The synthesized global evidence indicates a post-pandemic conceptual shift: GE is increasingly understood as an institutional resilience architecture sustained by governance capability, digital integration, data transparency, funding agility, global connectivity, and durable research and talent ecosystems. Across the literature, a consistent conclusion becomes difficult to ignore: stable GE outcomes—research impact, doctoral quality, international collaboration intensity, governance maturity, and reputation trajectory—are produced primarily through system-level capability, rather than individual brilliance. In this view, world-class positioning rarely fails because strategy is misguided; it stalls because execution capacity is misaligned—governance, incentives, academic culture, talent systems, and digital infrastructures do not move in the same direction.
The qualitative findings portray UGM as an institution with strong intellectual capital, deep societal trust, and distinctive cultural legitimacy as a universitas kerakyatan (people-centered university). Yet they also reveal a persistent alignment gap that renders excellence localized and episodic rather than cumulative and institutionalized. Leaders’ recurring metaphors—UGM as a “large ship” and an “association of faculties”—signal structural fragmentation, limited cross-unit orchestration, and incomplete cognitive cascade of strategy. Human resource, financial, and digital systems are frequently experienced as administrative and transactional rather than enabling and portfolio-oriented. At the same time, psychocultural norms—harmony preservation, conflict avoidance, and low-pressure performance expectations—function as a double-edged asset: they sustain collegial cohesion but can dampen strategic prioritization, accountability, and performance differentiation.

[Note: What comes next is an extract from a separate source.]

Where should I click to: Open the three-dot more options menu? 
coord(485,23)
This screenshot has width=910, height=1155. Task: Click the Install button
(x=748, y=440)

Overall, the study concludes that UGM’s central constraint in advancing toward GE is not a shortage of ambition or programs, but a shortage of orchestration across the seven internal elements of alignment. Its primary contribution is a context-sensitive conceptual model for comprehensive public universities: Global Excellence as the outcome of deliberate strategic alignment, in which Strategy, Structure, and Systems are coherently integrated with Style, Staff, Skills, and Shared Values into a single operating model capable of converting resources into institutional capability, capability into compounding performance, and performance into credible global reputation.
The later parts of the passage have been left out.